Task brief: In your answer, print every record exactly as it is written.

◇ ◇ ◇ ◇ ◇

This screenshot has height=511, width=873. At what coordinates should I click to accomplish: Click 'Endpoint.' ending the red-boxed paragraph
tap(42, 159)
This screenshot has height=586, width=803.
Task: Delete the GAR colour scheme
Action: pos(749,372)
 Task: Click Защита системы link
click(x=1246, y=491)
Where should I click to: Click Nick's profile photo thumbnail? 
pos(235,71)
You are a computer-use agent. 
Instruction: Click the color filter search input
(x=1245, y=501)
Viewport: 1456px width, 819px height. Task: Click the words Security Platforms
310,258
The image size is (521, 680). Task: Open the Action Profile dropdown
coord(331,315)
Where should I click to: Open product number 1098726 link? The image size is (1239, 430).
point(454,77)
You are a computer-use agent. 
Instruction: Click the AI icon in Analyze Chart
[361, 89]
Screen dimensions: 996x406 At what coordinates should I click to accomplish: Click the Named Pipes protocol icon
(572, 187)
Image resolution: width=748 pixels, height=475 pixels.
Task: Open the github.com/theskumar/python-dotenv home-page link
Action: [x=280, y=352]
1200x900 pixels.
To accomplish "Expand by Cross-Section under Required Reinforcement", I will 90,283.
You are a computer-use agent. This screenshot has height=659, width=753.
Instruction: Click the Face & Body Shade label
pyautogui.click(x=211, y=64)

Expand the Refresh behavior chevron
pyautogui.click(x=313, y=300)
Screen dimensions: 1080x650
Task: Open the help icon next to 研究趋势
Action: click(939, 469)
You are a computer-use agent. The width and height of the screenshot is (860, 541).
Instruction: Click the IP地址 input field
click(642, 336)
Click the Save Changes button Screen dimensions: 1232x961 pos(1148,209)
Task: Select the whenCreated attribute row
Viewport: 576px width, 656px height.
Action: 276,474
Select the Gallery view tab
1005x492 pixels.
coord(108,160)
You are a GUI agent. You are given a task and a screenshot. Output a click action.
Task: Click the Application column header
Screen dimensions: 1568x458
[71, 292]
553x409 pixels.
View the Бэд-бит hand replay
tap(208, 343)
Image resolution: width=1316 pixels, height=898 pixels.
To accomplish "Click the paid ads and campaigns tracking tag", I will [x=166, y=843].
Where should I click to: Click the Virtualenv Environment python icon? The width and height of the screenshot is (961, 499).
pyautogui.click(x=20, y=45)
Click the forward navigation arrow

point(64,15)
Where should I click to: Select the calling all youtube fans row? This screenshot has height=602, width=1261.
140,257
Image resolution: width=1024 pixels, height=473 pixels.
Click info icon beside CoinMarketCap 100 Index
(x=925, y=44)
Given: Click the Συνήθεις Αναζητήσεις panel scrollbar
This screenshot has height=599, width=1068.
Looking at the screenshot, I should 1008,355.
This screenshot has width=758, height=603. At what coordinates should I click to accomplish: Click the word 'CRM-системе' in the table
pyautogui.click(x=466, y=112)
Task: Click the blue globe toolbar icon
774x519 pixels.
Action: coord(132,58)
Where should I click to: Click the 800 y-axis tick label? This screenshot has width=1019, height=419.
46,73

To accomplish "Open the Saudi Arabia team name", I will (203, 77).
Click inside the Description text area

◇ ◇ ◇ ◇ ◇

Output below:
This screenshot has height=511, width=873. At what coordinates should I click to accomplish: Click 'Endpoint.' ending the red-boxed paragraph
tap(42, 159)
This screenshot has height=586, width=803.
Task: Delete the GAR colour scheme
Action: pos(749,372)
 Task: Click Защита системы link
click(x=1246, y=491)
Where should I click to: Click Nick's profile photo thumbnail? 
pos(235,71)
You are a computer-use agent. 
Instruction: Click the color filter search input
(x=1245, y=501)
Viewport: 1456px width, 819px height. Task: Click the words Security Platforms
310,258
The image size is (521, 680). Task: Open the Action Profile dropdown
coord(331,315)
Where should I click to: Open product number 1098726 link? The image size is (1239, 430).
point(454,77)
You are a computer-use agent. 
Instruction: Click the AI icon in Analyze Chart
[361, 89]
Screen dimensions: 996x406 At what coordinates should I click to accomplish: Click the Named Pipes protocol icon
(572, 187)
Image resolution: width=748 pixels, height=475 pixels.
Task: Open the github.com/theskumar/python-dotenv home-page link
Action: [x=280, y=352]
1200x900 pixels.
To accomplish "Expand by Cross-Section under Required Reinforcement", I will 90,283.
You are a computer-use agent. This screenshot has height=659, width=753.
Instruction: Click the Face & Body Shade label
pyautogui.click(x=211, y=64)

Expand the Refresh behavior chevron
pyautogui.click(x=313, y=300)
Screen dimensions: 1080x650
Task: Open the help icon next to 研究趋势
Action: click(939, 469)
You are a computer-use agent. The width and height of the screenshot is (860, 541).
Instruction: Click the IP地址 input field
click(642, 336)
Click the Save Changes button Screen dimensions: 1232x961 pos(1148,209)
Task: Select the whenCreated attribute row
Viewport: 576px width, 656px height.
Action: 276,474
Select the Gallery view tab
1005x492 pixels.
coord(108,160)
You are a GUI agent. You are given a task and a screenshot. Output a click action.
Task: Click the Application column header
Screen dimensions: 1568x458
[71, 292]
553x409 pixels.
View the Бэд-бит hand replay
tap(208, 343)
Image resolution: width=1316 pixels, height=898 pixels.
To accomplish "Click the paid ads and campaigns tracking tag", I will [x=166, y=843].
Where should I click to: Click the Virtualenv Environment python icon? The width and height of the screenshot is (961, 499).
pyautogui.click(x=20, y=45)
Click the forward navigation arrow

point(64,15)
Where should I click to: Select the calling all youtube fans row? This screenshot has height=602, width=1261.
140,257
Image resolution: width=1024 pixels, height=473 pixels.
Click info icon beside CoinMarketCap 100 Index
(x=925, y=44)
Given: Click the Συνήθεις Αναζητήσεις panel scrollbar
This screenshot has height=599, width=1068.
Looking at the screenshot, I should 1008,355.
This screenshot has width=758, height=603. At what coordinates should I click to accomplish: Click the word 'CRM-системе' in the table
pyautogui.click(x=466, y=112)
Task: Click the blue globe toolbar icon
774x519 pixels.
Action: coord(132,58)
Where should I click to: Click the 800 y-axis tick label? This screenshot has width=1019, height=419.
46,73

To accomplish "Open the Saudi Arabia team name", I will (203, 77).
Click inside the Description text area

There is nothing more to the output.